#### Selected excerpt

Skipped due to time limitation - now WG document.

7
Using IS-IS MT for SR based Virtual Transport Network
https://datatracker.ietf.org/doc/draft-xie-lsr-isis-sr-vtn-mt/
Chenhao Ma /Jie Dong

Tony Li:   have you considered using flex-algo? seems you can
           simplify things.
Jie:       we did. For flex-algo, we have a draft describing the
           routine.
Peter:     what's this draft standardizing? I see nothing.
Jie:       We had discussions on the list about how to use topology
           TE attributes to advertise information at policy level,
           which is not fully specified. whether this draft is
           standard or informational, we need the WG's feedback.
Peter:     I'm not sure you need to standardize.
Chris H:   so it is for informational.
Acee:      we'll discuss more after the base draft adopted in SPRING.

8 IGP Extensions for Segment Routing Service Segment
https://datatracker.ietf.org/doc/draft-lz-lsr-igp-sr-service-segments/
Yao Liu

Acee:      You could use BGP to communicate, so don't need this.
Yao:       Yes, if there is BGP.
Chris H:   The IGP is special, we don't need extra info. The
           feedback is BGP-LS is designed to carry such info, not IGP.
Yao:       The main purpose is to provide info to BGP-LS.
Chris H:   You're using IGP as transport. We can continue on the
           list.

9 IS-IS Extensions to Support Packet Network Slicing using SR
https://tools.ietf.org/html/draft-zch-lsr-isis-network-slicing-03
ISIS Extension to Support Network Slicing over IPv6 Dataplane
https://tools.ietf.org/html/draft-peng-lsr-isis-network-slicing-srv6-00
IGP Flexible Algorithm with L2bundles
https://tools.ietf.org/html/draft-peng-lsr-flex-algo-l2bundles-01

Ran Chen

10 Prefix Unreachable Announcement
https://datatracker.ietf.org/doc/draft-wang-lsr-prefix-unreachable-annoucement/
Aijun Wang / Zhibo Hu

Acee:      Ff there are connections between ABRs, we don't need to
           mess up the protocol.
Praveen:   How different is this with already existing mechanism,
           like max-age? Is it specific to summary route?
Acee:      Yes.
Praveen:   There is no special relation between BGP and IGP.
Acee:      There are lots of solutions for this problem. the draft
           is half-baked. I don't think it's the right way.
Praveen:   In RIFT, we have default route issue.
           [aijun was having audio problems so couldn't reply]
Chris B:   Please don't use this time to trash other people's draft. The
           presenter is having  audio problems so no one is around to defend
           the work.
Chris H:   Yes, there was some support on the list for this work, so I was
           hoping that someone or another one of the other coauthors would
           join the queue. Since that is not happening, I suggest we continue
           this on the list.

The Chat History

Jeffrey Haas
Question for Sarah's presentation on reduction interval slide (slide 5?) - is
duration including the # of retransmits?

John Scudder
Kind of interesting that retransmissions drops as txinterval drops, until you
get txint down to 1

Jeffrey Haas
it does feel like they're hitting a rate limiter
I'd also be interested in the transmission cadence. insufficient gapping with
highly grouped bursts might lead to drops there as well

Tony Li
Yes, duration is wall clock from first LSP to last LSP.

########

* Instructions to follow: In the meeting notes, why does Chris H suggest moving the Prefix Unreachable Announcement discussion to the list? Answer in one to three sentences.

#### Stored records

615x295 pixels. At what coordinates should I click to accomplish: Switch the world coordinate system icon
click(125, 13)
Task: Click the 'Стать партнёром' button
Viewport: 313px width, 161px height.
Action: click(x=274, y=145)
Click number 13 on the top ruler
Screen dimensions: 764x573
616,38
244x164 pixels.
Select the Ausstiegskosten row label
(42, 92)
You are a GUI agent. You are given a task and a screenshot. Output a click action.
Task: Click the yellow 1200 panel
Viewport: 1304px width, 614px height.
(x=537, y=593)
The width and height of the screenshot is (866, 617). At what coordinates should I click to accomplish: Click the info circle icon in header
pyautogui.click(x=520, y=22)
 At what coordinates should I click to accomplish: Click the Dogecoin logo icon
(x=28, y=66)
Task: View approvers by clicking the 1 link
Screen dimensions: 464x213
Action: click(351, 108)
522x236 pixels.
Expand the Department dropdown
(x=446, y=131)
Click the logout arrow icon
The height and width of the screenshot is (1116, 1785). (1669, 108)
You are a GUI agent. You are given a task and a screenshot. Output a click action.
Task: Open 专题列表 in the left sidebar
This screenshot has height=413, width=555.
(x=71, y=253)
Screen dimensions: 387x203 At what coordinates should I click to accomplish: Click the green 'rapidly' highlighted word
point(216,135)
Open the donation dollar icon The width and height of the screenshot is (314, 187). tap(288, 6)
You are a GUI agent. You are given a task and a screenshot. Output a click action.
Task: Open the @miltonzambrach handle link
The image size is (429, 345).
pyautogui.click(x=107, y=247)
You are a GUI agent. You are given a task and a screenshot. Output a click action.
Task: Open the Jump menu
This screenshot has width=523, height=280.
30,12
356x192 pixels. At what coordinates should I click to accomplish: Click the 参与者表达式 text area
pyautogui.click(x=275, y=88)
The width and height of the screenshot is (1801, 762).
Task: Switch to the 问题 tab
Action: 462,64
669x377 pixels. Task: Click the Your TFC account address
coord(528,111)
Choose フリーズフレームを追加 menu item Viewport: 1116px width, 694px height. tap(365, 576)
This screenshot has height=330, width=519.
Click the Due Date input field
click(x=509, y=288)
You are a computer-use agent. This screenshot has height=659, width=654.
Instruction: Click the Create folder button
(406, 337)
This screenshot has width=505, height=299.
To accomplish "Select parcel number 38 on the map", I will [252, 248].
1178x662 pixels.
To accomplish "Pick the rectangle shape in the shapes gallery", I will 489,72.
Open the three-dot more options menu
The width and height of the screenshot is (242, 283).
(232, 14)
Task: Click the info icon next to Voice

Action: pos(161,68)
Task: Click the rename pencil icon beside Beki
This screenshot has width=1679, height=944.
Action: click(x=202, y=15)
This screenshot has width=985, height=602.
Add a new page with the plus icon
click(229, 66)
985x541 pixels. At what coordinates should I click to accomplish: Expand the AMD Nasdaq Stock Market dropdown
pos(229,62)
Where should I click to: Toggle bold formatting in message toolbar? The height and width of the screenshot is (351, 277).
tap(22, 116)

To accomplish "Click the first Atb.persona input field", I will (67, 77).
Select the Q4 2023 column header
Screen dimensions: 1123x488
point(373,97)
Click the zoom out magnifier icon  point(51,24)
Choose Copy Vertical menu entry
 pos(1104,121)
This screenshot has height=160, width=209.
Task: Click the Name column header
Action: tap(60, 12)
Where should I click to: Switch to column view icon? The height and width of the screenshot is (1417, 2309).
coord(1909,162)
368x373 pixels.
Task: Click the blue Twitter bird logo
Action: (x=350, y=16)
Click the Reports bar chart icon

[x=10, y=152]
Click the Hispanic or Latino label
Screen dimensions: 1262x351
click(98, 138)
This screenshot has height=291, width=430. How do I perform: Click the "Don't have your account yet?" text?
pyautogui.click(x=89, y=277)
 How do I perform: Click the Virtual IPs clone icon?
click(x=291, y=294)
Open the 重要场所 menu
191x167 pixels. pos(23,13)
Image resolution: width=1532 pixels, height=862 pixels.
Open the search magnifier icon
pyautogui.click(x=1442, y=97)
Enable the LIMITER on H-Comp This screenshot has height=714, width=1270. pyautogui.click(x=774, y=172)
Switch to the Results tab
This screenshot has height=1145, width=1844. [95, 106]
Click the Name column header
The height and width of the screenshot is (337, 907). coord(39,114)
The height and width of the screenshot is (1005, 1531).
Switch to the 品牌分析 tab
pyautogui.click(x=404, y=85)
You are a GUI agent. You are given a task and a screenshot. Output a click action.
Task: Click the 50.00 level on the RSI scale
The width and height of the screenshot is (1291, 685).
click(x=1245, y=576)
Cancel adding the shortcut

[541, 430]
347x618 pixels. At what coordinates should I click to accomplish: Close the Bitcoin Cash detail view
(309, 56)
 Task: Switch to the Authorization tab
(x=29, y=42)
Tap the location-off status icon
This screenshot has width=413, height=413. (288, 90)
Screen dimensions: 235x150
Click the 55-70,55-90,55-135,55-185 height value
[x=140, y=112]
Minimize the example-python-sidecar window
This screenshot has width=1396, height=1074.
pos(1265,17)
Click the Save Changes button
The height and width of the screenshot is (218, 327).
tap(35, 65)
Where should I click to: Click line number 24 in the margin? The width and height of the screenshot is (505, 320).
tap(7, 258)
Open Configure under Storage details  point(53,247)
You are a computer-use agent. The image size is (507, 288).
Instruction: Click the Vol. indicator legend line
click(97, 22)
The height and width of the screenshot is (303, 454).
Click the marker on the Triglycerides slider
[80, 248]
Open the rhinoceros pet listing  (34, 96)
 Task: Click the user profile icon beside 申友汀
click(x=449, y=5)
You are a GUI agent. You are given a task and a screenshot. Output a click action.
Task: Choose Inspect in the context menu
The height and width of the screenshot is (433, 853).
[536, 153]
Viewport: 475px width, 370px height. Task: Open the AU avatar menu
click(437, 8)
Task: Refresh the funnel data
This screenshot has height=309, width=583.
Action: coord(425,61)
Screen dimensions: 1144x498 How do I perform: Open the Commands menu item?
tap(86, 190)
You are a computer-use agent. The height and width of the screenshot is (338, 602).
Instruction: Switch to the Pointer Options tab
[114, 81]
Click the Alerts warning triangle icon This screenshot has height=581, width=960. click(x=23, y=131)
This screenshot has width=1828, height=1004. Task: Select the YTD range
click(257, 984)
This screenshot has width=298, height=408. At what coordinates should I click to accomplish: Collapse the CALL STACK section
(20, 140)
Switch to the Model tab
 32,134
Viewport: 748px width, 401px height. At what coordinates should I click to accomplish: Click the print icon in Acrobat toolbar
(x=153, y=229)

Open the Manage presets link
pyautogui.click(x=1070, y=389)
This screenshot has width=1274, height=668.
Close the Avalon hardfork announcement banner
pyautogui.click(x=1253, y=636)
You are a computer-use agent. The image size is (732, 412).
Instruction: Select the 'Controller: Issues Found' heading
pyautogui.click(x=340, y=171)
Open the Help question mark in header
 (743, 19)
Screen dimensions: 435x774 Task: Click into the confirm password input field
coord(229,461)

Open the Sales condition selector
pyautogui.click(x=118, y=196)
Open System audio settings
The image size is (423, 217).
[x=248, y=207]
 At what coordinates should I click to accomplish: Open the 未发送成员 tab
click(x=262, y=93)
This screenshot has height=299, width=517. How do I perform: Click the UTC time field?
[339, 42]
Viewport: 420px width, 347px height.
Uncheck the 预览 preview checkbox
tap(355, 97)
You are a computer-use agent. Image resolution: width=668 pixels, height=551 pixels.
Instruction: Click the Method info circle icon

########

* Output for this exercise: The presenter was having audio problems and couldn't reply. Because the work had some support on the list, Chris H had hoped that someone, perhaps another coauthor, would join the queue. When no one did, he suggested continuing the discussion on the list.